Coloured scatterplot from TDataFrame

Hi,

I would like to generate a couloured scatterplot from 3 columns of a TDataFrame (2 of them are continuous variables that will define the x and y axis and the third column is a categorical variable which I would use to define the color of each point). The result should look something like this.

I have found this example code here that I would like to adapt to my case, but I guess I can’t get a TTree from a TDataFrame?

Or maybe there is a completely different and straightforward way to do that using histograms?

Thanks.

Garjola

Hi garjola,
scatterplots in ROOT are provided by TGraph.
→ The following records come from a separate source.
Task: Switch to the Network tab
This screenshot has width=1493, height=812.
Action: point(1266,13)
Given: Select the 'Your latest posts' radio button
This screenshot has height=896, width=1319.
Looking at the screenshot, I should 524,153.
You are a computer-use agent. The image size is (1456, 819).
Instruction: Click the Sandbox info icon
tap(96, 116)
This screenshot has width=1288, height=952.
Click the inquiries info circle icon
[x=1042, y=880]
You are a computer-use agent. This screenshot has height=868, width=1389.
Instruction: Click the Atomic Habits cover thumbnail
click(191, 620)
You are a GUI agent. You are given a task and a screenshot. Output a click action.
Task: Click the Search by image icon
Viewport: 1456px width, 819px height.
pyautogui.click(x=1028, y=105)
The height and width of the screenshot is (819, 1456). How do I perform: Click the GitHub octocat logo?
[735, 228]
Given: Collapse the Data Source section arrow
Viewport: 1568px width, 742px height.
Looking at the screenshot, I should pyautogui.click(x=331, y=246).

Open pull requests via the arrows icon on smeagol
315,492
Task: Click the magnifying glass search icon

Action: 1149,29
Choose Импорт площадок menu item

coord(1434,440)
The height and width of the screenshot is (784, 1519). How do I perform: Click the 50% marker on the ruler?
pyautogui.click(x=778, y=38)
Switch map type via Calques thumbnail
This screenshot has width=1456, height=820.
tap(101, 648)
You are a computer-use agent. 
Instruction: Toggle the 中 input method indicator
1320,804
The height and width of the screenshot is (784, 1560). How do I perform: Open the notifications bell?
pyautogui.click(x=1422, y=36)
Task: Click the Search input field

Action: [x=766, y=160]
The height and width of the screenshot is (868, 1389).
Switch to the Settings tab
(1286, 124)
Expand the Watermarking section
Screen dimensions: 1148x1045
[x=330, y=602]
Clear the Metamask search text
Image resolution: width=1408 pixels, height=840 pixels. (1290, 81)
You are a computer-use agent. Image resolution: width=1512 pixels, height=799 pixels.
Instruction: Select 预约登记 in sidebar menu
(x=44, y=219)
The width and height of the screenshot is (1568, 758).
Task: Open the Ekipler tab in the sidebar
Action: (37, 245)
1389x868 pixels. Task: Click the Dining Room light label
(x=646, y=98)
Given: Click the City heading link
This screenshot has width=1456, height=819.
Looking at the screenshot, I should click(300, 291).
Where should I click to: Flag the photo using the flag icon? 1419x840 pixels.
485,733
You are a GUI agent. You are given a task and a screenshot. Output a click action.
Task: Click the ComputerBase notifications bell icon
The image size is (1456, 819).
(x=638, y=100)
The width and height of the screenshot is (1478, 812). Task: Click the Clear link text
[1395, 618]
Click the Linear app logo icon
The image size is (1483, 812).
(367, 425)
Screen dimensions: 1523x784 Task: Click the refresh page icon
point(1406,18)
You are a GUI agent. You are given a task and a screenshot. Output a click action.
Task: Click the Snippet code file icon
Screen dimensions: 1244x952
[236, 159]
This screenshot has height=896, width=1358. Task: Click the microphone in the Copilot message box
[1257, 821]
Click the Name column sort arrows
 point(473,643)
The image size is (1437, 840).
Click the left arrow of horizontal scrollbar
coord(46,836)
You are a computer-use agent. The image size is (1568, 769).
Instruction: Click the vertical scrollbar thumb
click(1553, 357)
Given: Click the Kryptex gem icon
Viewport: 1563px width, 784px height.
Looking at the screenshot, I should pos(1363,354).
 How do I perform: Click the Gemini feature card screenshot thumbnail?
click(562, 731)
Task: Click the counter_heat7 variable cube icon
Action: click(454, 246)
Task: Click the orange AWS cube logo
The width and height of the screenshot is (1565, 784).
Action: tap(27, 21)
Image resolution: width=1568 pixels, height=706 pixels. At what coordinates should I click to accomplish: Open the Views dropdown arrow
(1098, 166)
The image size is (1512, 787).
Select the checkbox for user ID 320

TTree::Draw is a handy feature to quickly produce histograms and TGraphs from trees. TDataFrame does not provide a specific action to produce TGraphs, but you can always use Foreach:

TGraph g;
auto fillGraph = [&g](double x, double y) { g.SetPoint(g.GetN(), x, y); };
tdf.Foreach(fillGraph, {"x", "y"});

I hope this helps you doing what you want.

As a side note, in the example code that you linked each TTree::Draw call makes a separate loop over all data – if you fill multiple TGraphs in the same Foreach lambda, TDataFrame loops over data once and fills everything saving you some runtime.

Cheers,
Enrico

Hi,

Thanks. The foreach approach allows me to solve the problem. However, I don’t see how to change the marker color for each point. If I set a different marker color inside the lambda, it does not work.

TGraph g;
auto fillGraph = [&g](double x, double y, Color_t c) { 
         g.SetMarkerColor(c), 
         g.SetPoint(g.GetN(), x, y); };
tdf.Foreach(fillGraph, {"x", "y", "class"});
g.Draw("A*");

I have the feeling that in g.Draw() after the foreach the color used for all markers is the one of the last point added.

So what I do is this: I draw individual markers for each point

  TGraph g;
  //2 invisible points to define the limits of the axis
  g.SetMarkerSize(0.1);
  g.SetPoint(g.GetN(), xmin, ymin);
  g.SetPoint(g.GetN(), xmax, ymax);
  std::vector<TMarker> tmv{};
  auto fillGraph = [&tmv](double x, double y, Color_t c) 
    { 
      TMarker m(x, y, 7);
      m.SetMarkerSize(2);
      m.SetMarkerStyle(20);
      m.SetMarkerColor(c);
      tmv.push_back(m);
    };
  tdfMaxNDVI2cols.Foreach(fillGraph, {"x", "y", "class"});
  g.Draw("A*");
  for(auto&& m : tmv) m.Draw();

I get a result that fits my needs, but I don’t know if creating this dummy graph just to set the axis is a good idea or if there is a simpler way.

Thank you.

Garjola

1 Like

Depending on the dimensionality of your problem, an alternative approach would be to fill N TGraphs, one for each color, and then pass “SAME” to the drawing options to draw them all on the same canvas, superimposed, (selecting a different marker color for each TGraph). This latter approach is analogous to what is done in the example code you linked in your first post.

I do not know if TDF implemented another mechanism but the way to superimpose TGraphs in ROOT is not via the SAME option. By default graphs are superimposed (no option needed) and if you want to start a new plot with a TGraph you need option “A” … so 1st graph with option “A” and the others on top without option "A " . TGraphs can be also grouped in a TMultiGraph in order to draw them in one go and compute automatically the total range containing all of them.

1 Like

…as Olivier said :slight_smile:

This topic was automatically closed 14 days after the last reply. New replies are no longer allowed.